Monday, December 7, 2009

De-Pigmentation, Re-pigmentation...

For most Vitiligo sufferers, the major concern when patches of lighter skin start to appear, grow and multiply is: How do I get back my original skin colour? How do I make these white patches disappear?


Undoubtedly, this was the case for me as well when my Vitiligo first started developing. Treatments are most definitely geared towards retaining and restoring the original skin colour to the patient. Of course, as I have mentioned before, in very extreme cases of Vitiligo such as my own, where more than 80% or so of the body is completely de-pigmented, the option to “bleach” the remainder of the original skin colour could be put on the table. Please note that this is not an easily attainable option and most doctors are incredibly wary of suggesting this to their patients as it is indeed irreversible but also there is a question of the psychological effects and therefore the ethical issue of choosing that path.

The automatic assumption, and very rightly so I would imagine, is that every patient wants to retain their original skin colour, because that is the way we were born and that is the way that we know ourselves and how our peers know and identify us. Everything that can be done will be done in the hopes of eliminating, or camouflaging, those pesky and devastating white patches.

After almost twenty years, my skin is now completely one colour. Granted it is not the colour I was born with, nor is it the colour I would choose had I been given the choice at the time, but it is the colour I ended up with. Over the years, I have been asked:

  • ·         What if your colour comes back?
  • ·         Can your colour come back?
  • ·         How would you feel if your colour came back?
  • ·         Do you want your colour to come back?


When I chose not to bleach the remainder of my dark patches (at some point, “dark skin with white patches” changed to “white skin with dark patches”) at the age of twelve, I did not feel mature enough or responsible enough to dictate what colour my skin should be. The thought of doing something to my skin that was irreversible was terrifying to say the least, because at that time, I knew that the possibility of the Vitiligo reversing could indeed happen. I did not want to eliminate the chance of regaining my beautiful brown skin.
That was then and this is now. I always thought that having my original skin colour would solve my problems, being able to tan would stop me getting taunted by others on the beach or in the Caribbean, everything would be fine if I turned back to the way I was.

Now, I am older and just a little bit wiser.

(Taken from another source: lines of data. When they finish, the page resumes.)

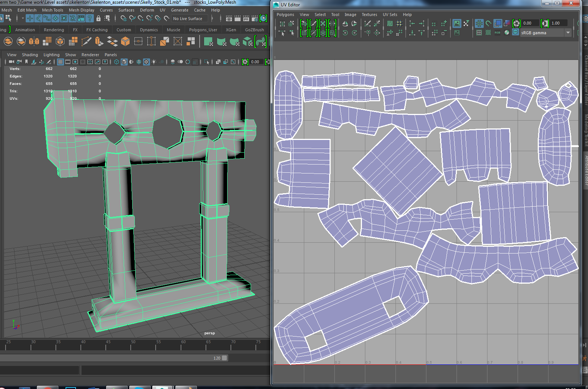
Task: Switch to the GoZBrush shelf tab
Action: 254,30
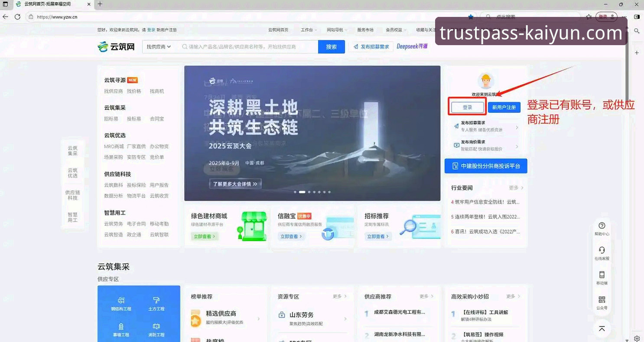
Task: Click the red-highlighted 登录 button
Action: tap(467, 107)
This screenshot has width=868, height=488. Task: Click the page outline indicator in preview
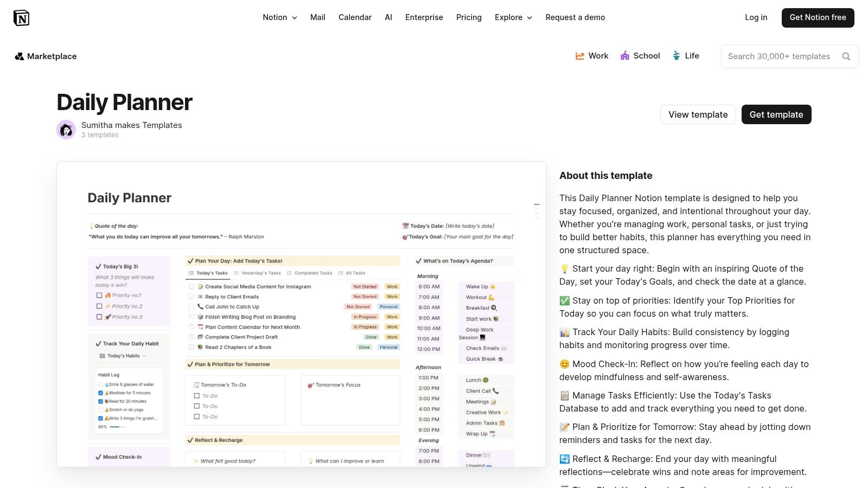tap(537, 210)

It took me almost two decades to get to this point. Two decades of my life spent adapting to the changes that my body was making. And two decades to finally be a person that I could live with and accept and that others could also accept for who I am. Going through those changes as a child and a teenager was hard – probably the hardest thing a teen can experience – but the truth is, at a young age, you still have that bubble of family and strong support that helps you through moments of weakness. As an older woman, one who is now trying to stand on her own two feet in the world, I don’t know if I could muster that strength from within to experience another two or more decades of my skin changing back.

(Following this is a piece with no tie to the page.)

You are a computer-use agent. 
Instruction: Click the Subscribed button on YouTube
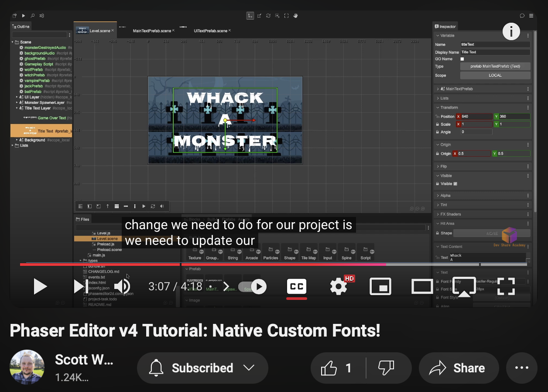[202, 368]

I don’t think I have what it takes to be that strong again.

I don’t want to be a yoyo every twenty years of having my skin decide between completely black and completely white. It took this much to get here. It took this much to accept being at this point. I don’t think I can do it again.

So, would I like my original colour back? Yes, I would love to know what it feels like to look like I would have without my Vitiligo. But do I want my original colour to come back now? No. As strong as I may have been going through that transition, it was a strength that took a lot out of both me and my family. Looking back on it, I don’t remember how I got through it, all I know is that I did.

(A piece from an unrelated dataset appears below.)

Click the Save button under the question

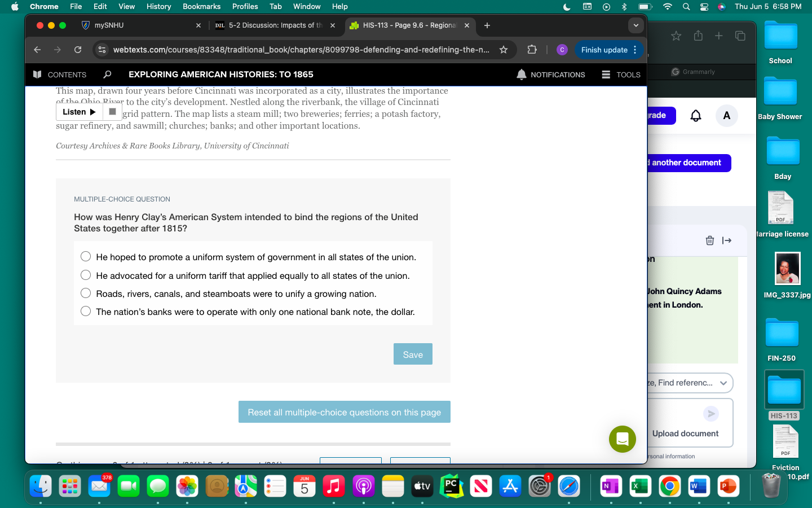tap(413, 354)
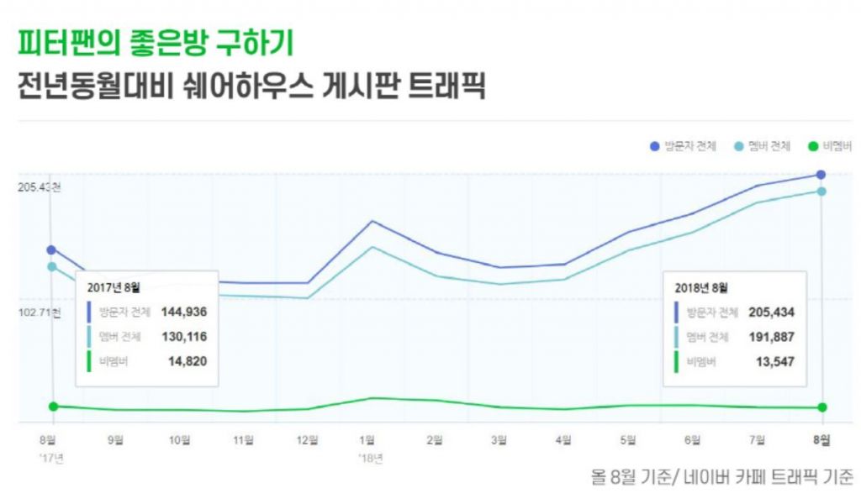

I am not a white woman by definition, nor do I believe that being white is better in any way, but I have adapted to make my situation work for me. If I had remained with patches, I would have adapted to make that work for me also, the way so many of you do. Either way, I would adapt. But I don’t think I would have the strength to do it again. When one of my “freckles” or “beauty moles”, as I like to call them, starts to grow, or a new one appears, I get very anxious. I would never try to bleach them (knowing what bleaching entails following a particular incident in 2008), but I do get scared that it might be happening all over again. The irony of course being that it is still happening now because I never stopped being a Vitiligo sufferer! I still have Vitiligo, which people tend to forget!

And this is why I have so much respect and admiration for those of you who still go through having your patches in today’s world and holding your head high. I don’t know if I could. I remember that at some point I did it, I must have done to reach this day, but I doubt whether I could find that inner strength once again for the reversal. It’s taking enough inner strength to live with a completely different skin colour that isn’t even my own…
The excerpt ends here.